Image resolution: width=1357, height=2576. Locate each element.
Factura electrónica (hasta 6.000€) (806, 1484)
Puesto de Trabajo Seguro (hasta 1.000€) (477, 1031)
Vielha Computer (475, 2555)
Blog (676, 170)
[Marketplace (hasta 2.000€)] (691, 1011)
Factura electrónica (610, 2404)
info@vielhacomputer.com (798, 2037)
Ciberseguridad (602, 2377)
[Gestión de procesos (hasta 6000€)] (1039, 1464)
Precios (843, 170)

----

→ Task requirements
Tally the lines in the entries above that hold the string "hasta" and state the tally alone.

→ Response below
4